I did a little digging, and it turns out that Douglas Adams was a self-consciously tall young man who went on to study at Cambridge — just like John Cleese, whose autobiography, So, Anyway…, I very much enjoyed, especially as an audiobook, with Cleese himself narrating.

Adams went on to be discovered by Graham Chapman — tall, Cambridge grad — and co-wrote a Monty Python sketch with him:

Adams is one of only two people other than the original Python members to get a writing credit (the other being Neil Innes).

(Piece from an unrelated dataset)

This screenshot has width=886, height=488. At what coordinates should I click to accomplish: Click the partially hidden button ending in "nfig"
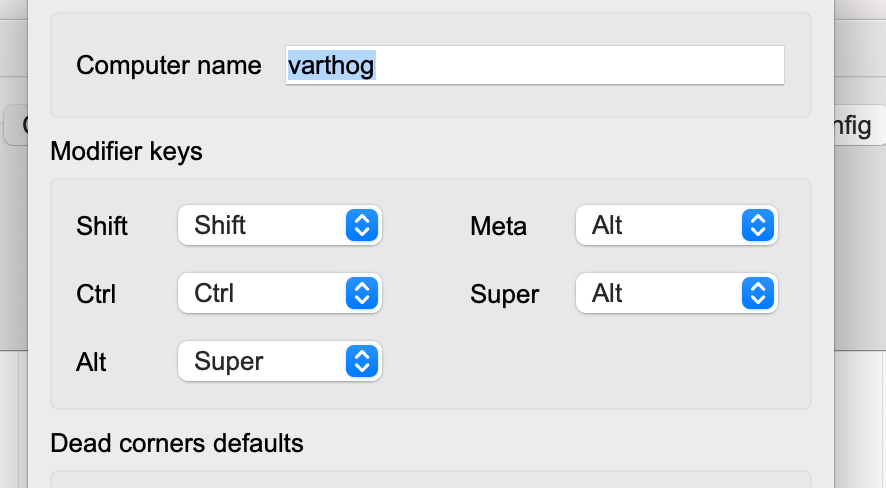click(852, 127)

Adams had two brief appearances in the fourth series of Monty Python’s Flying Circus. At the beginning of episode 42, “The Light Entertainment War”, Adams is in a surgeon’s mask (as Dr. Emile Koning, according to on-screen captions), pulling on gloves, while Michael Palin narrates a sketch that introduces one person after another but never gets started. At the beginning of episode 44, “Mr. Neutron”, Adams is dressed in a pepper-pot outfit and loads a missile onto a cart driven by Terry Jones, who is calling for scrap metal (“Any old iron…”). The two episodes were broadcast in November 1974.

Anyway, I found Adams’ style very, very English, and thus Stephen Fry‘s narration fit it very, very well. What’s that? Why, yes, Stephen Fry is conspicuously tall, isn’t he? I wonder where he went to… Oh! Cambridge! Fancy that.